Yi defeats a floating mouse boss in Nine Sols
Image credit: RedCandleGames

Here’s some issues, straight from the newbie’s mouth, in the knowledge that you’re still allowed to complain about your first time being punched in the solar plexus. While bosses are often huge enough for parry readability to come naturally, some of the smaller enemies exhibit fiendish micro-tells I had to learn through trial-and-error rather than instinct. Various hazards in levels do damage but then reset your position to right before you whiffed the jump, which is probably necessarily but still jarring, especially when they send you several jumps back. The first few hours of the game are quite story-heavy, which means few chances to get acclimated to the combat, which means many deaths. About half the conversations are twice as long as I’d have liked, especially since meeting a new, vibrantly-sketched character is always a treat in itself.

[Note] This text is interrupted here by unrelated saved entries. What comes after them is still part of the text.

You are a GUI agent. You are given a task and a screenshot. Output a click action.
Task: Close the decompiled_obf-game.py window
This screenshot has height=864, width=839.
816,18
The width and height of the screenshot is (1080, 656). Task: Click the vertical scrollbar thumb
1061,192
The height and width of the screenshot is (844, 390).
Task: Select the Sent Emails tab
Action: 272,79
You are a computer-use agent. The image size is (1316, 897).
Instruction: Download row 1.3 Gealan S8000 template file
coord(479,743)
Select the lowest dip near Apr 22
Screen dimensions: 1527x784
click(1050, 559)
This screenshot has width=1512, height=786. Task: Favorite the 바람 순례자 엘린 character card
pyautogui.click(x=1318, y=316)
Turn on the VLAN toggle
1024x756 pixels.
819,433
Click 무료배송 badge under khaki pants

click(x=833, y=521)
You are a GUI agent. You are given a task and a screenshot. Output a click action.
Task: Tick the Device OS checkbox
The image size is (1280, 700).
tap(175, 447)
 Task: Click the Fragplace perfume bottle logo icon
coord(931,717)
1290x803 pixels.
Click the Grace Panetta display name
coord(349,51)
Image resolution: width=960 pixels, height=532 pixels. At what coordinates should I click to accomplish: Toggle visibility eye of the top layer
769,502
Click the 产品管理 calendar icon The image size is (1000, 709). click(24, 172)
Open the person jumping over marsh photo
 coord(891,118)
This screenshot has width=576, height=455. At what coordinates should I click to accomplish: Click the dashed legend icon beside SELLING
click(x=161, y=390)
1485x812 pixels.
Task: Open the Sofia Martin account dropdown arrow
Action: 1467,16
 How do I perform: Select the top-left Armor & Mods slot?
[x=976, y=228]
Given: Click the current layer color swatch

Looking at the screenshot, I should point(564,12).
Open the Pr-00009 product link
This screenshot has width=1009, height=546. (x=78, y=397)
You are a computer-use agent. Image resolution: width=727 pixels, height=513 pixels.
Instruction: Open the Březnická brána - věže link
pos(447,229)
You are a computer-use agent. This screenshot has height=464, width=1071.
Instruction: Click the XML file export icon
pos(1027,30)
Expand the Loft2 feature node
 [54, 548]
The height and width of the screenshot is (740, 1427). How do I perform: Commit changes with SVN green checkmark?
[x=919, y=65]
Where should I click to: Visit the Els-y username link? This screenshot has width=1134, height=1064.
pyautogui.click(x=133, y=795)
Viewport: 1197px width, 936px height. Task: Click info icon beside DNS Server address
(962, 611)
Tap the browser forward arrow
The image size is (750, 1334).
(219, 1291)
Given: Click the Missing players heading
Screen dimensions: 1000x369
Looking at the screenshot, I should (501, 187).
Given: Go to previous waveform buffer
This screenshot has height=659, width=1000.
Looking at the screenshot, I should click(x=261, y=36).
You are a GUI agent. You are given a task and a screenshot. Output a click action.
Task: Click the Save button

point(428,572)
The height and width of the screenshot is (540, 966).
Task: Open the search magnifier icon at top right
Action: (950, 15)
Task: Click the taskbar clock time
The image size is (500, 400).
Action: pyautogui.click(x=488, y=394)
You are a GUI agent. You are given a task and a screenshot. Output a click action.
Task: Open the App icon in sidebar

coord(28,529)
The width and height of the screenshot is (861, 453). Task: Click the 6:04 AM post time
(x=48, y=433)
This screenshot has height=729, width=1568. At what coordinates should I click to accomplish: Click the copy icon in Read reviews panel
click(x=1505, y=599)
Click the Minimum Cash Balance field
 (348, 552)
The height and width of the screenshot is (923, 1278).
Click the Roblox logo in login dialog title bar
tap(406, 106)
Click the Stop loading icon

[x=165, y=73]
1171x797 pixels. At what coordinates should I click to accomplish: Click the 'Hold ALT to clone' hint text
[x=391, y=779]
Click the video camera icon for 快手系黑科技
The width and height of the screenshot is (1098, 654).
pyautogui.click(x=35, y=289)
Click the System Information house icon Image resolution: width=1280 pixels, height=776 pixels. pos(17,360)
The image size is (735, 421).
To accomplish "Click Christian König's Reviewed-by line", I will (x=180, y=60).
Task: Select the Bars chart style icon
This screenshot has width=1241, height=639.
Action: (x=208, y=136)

But these complaints are but drops of bumwater in an otherwise tranquil and deeply invigorating guzzle of videogame. Nine Sols simply would not stop delighting me every couple of screens with a new set piece, or some gorgeous background, or a brand new weirdo to chat with, or another revelation about its dark, enchanting world. Or, yes, a blisteringly difficult combat encounter that lets you feel every bit the skillful murder mox. ‘Taopunk’ is how the game describes itself. I’ve always loved such philosophy for how it never purports to have the answers, simply that it’s a toolset to find them yourself – to point the way to the moon without asking you to praise its pointing finger. Nine Sols pointed out the fun in a whole new genre for me, but I suspect I’ll still be thinking fondly of its weird mox paws for some time.

This review is based on a review build of the game provided by the developer.